(ENTRIES PROVIDED):
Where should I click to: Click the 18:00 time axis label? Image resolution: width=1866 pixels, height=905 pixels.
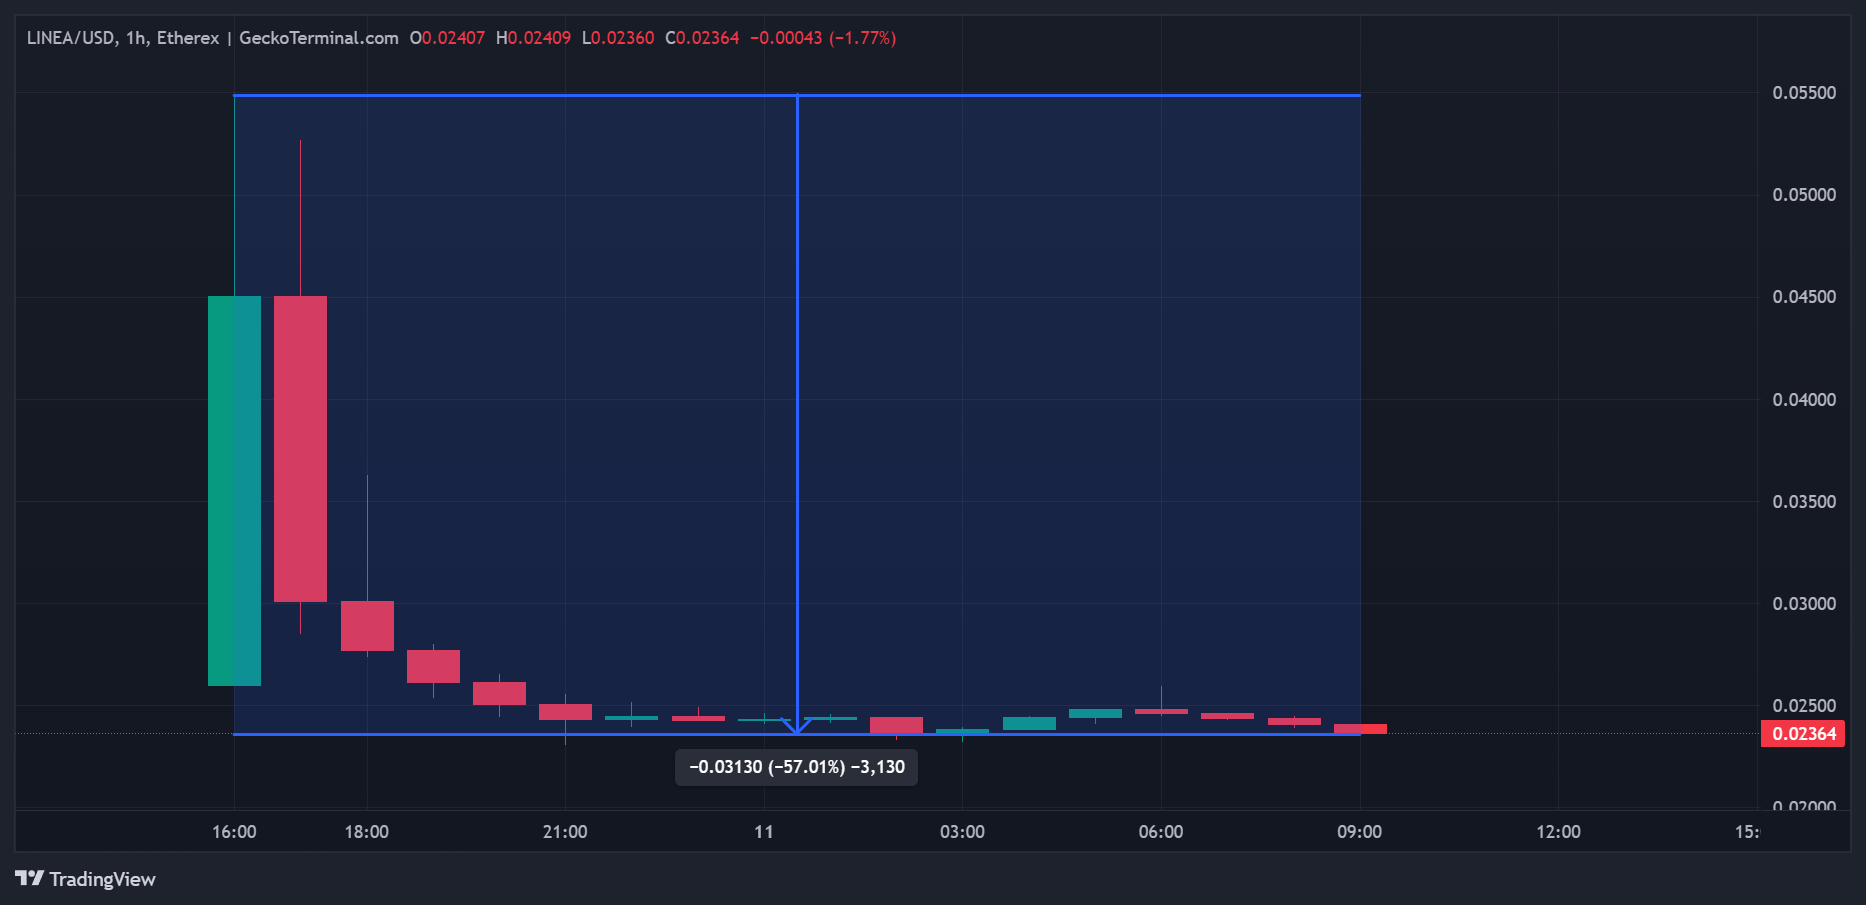(366, 832)
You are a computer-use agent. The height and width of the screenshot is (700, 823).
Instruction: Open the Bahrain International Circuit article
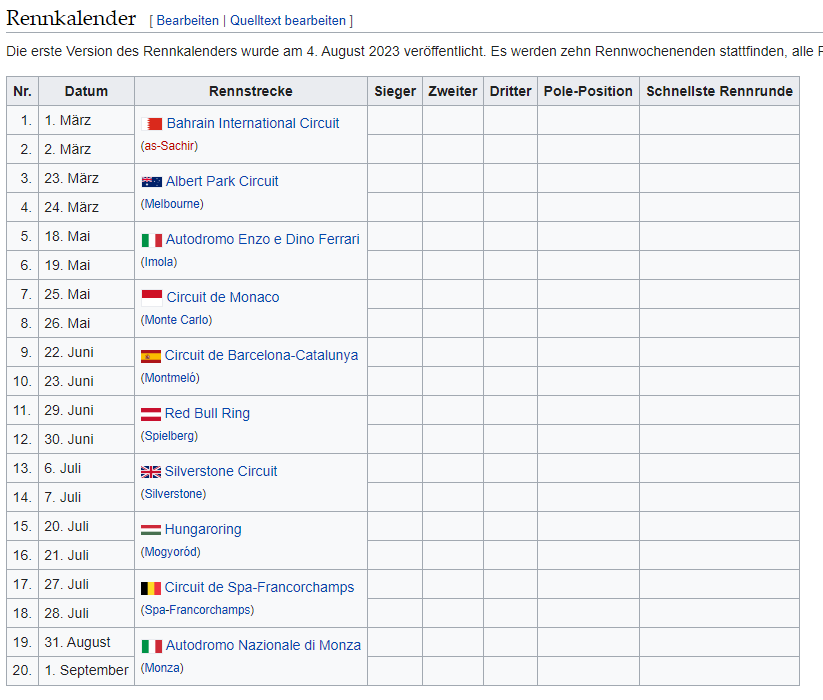252,123
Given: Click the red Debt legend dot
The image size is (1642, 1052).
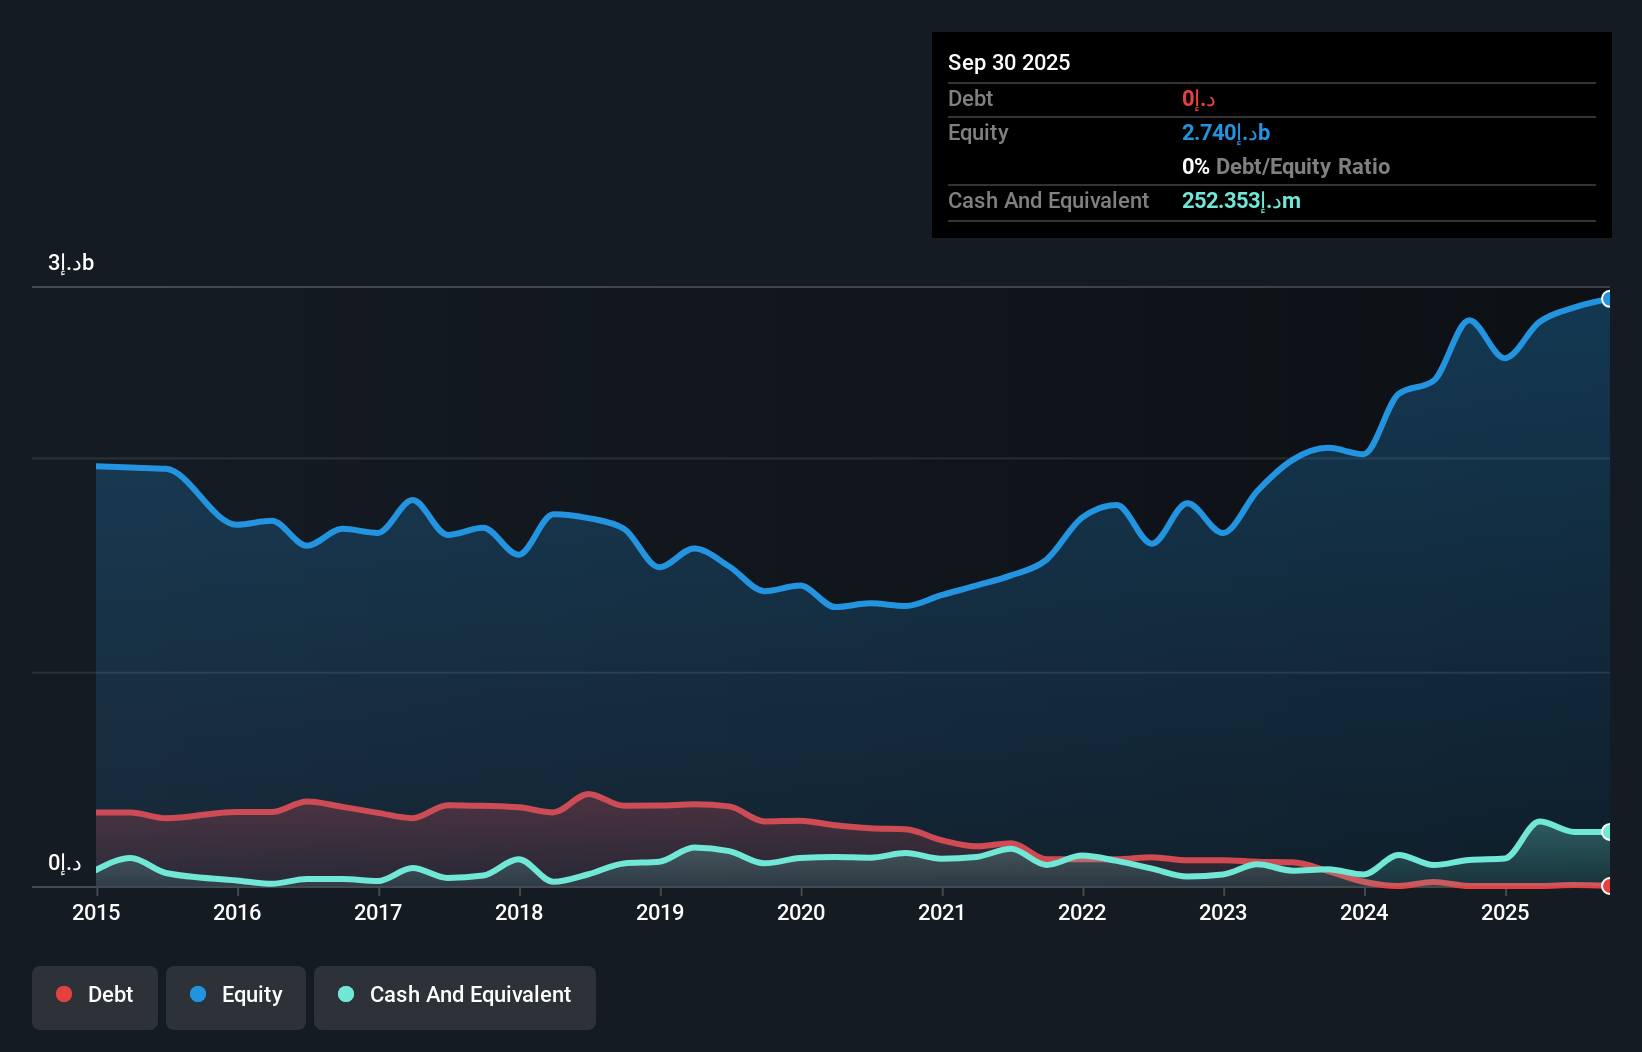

(WHAT TO WORK ON):
Rewrite the lines above as a numbered list, omitting any blank lines. Leave the pictures out of your answer.

(EXERCISE RESULT):
1. Where should I click to: Click the 18:00 time axis label? Image resolution: width=1866 pixels, height=905 pixels.
2. (366, 832)
3. You are a computer-use agent. The height and width of the screenshot is (700, 823).
4. Instruction: Open the Bahrain International Circuit article
5. 252,123
6. Given: Click the red Debt legend dot
7. The image size is (1642, 1052).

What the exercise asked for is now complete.